• What you are asked to do
State the number of lines in the listing below that contain the word "containing", and nothing besides.

• Excerpted data

______________________________

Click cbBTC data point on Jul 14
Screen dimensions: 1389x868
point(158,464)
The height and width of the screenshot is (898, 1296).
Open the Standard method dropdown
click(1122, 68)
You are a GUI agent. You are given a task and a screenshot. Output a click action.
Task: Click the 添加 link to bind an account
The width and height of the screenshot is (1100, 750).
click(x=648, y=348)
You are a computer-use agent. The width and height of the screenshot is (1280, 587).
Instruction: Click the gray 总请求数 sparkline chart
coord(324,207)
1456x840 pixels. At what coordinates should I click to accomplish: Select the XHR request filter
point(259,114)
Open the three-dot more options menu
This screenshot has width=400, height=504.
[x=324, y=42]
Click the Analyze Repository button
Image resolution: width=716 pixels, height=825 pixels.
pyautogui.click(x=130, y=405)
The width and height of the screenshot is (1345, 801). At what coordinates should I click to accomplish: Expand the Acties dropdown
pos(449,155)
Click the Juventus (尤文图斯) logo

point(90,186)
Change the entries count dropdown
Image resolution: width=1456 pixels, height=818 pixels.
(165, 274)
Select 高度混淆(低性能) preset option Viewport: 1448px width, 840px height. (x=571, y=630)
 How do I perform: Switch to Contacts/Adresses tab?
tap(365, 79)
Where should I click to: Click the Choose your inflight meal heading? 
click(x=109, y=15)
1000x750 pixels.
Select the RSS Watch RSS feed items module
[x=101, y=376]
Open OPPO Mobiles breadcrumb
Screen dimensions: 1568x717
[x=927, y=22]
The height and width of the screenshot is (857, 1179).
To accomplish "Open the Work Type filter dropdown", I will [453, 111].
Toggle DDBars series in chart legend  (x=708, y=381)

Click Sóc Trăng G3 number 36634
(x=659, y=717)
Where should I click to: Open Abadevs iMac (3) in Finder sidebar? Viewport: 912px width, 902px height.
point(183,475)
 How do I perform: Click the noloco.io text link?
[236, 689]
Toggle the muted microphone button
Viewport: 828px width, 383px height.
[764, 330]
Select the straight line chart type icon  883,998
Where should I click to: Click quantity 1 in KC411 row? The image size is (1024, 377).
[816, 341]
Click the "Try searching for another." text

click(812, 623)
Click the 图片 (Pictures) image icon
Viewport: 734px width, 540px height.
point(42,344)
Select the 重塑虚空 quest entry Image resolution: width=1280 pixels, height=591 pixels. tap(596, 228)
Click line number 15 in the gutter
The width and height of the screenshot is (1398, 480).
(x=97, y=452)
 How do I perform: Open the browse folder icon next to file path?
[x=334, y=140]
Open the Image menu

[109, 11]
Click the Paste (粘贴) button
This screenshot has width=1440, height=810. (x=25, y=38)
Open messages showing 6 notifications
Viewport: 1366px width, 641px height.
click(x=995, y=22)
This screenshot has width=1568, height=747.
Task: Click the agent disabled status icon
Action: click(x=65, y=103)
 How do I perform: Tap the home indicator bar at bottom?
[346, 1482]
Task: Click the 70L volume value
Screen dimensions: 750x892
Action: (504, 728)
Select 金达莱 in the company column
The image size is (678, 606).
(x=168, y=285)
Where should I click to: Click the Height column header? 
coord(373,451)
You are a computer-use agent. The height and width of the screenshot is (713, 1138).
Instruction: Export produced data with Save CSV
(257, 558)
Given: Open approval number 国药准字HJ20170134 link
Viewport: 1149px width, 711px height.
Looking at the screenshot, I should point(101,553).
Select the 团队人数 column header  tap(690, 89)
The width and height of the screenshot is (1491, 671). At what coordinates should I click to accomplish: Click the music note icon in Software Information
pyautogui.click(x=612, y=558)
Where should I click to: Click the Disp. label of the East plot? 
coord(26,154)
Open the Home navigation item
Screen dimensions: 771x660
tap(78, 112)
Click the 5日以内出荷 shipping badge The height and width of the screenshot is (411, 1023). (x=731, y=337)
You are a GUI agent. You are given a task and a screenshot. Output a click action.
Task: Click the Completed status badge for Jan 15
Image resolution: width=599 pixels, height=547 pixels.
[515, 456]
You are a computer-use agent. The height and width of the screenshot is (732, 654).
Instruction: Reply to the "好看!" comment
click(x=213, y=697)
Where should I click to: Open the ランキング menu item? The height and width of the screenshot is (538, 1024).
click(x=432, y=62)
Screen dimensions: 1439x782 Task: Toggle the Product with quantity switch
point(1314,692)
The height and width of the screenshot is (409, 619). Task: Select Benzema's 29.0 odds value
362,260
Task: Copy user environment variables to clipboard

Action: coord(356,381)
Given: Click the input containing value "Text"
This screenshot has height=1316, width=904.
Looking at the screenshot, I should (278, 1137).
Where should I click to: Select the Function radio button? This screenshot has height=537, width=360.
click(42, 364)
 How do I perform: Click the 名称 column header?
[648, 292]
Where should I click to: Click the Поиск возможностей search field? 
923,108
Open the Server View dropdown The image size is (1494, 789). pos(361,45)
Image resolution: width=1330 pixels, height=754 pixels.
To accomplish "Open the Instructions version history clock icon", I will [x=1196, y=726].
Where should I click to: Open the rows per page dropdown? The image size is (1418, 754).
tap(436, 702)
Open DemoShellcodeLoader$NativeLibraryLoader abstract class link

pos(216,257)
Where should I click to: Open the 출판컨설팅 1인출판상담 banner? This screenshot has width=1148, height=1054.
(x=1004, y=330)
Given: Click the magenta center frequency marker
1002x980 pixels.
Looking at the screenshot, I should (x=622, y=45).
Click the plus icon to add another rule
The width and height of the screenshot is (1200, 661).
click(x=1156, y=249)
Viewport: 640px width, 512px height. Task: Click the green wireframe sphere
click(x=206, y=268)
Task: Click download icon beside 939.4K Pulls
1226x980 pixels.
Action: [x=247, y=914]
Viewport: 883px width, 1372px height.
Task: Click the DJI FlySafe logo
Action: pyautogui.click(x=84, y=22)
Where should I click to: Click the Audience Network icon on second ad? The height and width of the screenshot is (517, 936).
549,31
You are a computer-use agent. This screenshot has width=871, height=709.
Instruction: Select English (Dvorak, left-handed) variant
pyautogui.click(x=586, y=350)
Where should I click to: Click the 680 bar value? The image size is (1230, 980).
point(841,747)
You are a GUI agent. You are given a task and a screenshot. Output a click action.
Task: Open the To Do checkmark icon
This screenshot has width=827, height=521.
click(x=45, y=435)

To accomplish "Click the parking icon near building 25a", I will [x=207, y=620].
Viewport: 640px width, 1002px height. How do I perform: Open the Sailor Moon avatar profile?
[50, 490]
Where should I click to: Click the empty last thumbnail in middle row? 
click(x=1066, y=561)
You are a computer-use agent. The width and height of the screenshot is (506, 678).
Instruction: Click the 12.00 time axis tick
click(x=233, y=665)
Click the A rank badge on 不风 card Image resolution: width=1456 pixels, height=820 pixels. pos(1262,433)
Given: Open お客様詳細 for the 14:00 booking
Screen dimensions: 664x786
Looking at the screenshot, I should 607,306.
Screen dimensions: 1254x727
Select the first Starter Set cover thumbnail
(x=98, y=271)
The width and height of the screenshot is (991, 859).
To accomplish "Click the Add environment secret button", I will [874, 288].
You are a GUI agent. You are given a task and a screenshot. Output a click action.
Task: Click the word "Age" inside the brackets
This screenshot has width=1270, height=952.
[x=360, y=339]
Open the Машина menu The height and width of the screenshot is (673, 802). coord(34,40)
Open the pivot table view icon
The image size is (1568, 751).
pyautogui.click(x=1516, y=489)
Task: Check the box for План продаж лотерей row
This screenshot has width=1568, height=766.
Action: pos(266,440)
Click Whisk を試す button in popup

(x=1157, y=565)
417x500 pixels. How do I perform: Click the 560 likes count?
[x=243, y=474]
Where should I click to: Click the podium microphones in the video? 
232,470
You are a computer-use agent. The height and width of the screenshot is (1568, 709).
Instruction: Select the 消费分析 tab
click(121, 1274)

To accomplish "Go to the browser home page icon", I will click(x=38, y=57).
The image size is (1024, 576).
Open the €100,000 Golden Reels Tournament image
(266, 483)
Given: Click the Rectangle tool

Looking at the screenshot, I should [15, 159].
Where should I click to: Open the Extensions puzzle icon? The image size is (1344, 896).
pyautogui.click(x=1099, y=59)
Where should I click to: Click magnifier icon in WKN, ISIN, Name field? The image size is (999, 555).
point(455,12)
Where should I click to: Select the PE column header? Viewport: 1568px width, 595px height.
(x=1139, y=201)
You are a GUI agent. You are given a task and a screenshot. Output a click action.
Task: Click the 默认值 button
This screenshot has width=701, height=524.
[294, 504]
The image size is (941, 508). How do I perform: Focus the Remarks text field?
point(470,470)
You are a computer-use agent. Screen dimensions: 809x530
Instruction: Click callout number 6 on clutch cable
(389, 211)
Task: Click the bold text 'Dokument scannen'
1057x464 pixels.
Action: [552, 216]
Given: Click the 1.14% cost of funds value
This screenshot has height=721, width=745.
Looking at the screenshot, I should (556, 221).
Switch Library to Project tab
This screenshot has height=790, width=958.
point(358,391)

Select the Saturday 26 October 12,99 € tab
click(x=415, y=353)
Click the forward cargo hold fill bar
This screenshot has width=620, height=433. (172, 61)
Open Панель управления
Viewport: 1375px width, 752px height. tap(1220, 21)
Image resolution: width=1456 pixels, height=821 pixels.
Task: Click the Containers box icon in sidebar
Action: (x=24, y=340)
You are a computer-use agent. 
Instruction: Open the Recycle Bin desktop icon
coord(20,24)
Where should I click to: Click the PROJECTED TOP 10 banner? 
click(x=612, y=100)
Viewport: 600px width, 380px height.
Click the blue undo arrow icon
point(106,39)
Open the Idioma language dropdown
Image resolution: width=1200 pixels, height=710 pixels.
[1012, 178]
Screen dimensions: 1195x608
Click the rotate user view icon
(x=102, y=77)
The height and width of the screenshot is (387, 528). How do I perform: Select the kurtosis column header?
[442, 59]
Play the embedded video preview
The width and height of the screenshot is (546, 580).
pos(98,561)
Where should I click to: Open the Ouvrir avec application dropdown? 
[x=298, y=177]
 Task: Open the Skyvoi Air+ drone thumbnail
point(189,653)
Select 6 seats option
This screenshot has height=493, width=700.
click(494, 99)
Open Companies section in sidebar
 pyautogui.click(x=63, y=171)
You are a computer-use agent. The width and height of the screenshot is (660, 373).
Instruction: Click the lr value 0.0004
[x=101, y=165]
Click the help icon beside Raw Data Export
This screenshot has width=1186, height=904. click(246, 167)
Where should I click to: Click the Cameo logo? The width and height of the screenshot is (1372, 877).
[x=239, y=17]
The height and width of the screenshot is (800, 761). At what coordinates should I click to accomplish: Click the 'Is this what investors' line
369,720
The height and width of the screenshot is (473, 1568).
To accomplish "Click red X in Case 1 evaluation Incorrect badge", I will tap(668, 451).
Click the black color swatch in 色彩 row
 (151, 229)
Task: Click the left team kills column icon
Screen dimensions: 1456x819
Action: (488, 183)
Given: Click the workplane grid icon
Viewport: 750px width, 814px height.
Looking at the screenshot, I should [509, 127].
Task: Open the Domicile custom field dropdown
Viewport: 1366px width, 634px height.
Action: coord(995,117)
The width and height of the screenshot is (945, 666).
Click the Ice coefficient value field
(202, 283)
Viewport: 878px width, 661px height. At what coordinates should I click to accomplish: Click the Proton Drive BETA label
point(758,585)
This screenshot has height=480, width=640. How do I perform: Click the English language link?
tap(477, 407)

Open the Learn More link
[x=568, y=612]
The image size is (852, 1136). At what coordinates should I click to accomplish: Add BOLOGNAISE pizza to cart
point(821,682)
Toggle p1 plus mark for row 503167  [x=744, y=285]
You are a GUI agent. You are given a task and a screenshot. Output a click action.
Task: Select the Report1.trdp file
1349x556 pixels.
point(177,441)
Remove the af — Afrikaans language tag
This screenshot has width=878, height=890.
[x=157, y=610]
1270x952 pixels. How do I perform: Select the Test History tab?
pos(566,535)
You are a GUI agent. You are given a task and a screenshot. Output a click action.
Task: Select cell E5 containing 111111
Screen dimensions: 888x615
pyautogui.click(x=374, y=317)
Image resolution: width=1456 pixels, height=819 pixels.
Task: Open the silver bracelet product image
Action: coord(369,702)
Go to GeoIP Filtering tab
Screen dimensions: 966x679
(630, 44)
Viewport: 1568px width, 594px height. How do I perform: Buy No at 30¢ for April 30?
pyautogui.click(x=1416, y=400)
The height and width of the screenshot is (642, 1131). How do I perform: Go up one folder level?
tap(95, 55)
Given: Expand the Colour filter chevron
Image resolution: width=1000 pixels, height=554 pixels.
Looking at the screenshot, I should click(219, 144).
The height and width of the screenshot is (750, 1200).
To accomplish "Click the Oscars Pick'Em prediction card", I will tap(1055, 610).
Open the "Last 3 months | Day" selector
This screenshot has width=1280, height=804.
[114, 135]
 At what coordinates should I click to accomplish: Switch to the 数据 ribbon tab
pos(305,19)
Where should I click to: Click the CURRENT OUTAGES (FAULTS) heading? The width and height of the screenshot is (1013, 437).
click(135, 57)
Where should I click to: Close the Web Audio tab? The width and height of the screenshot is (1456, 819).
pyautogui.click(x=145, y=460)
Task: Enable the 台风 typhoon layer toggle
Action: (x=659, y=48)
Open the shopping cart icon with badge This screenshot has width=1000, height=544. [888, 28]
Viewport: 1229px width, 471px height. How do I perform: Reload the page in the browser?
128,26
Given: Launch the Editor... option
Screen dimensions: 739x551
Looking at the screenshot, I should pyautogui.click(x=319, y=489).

______________________________

• Output for this exercise
2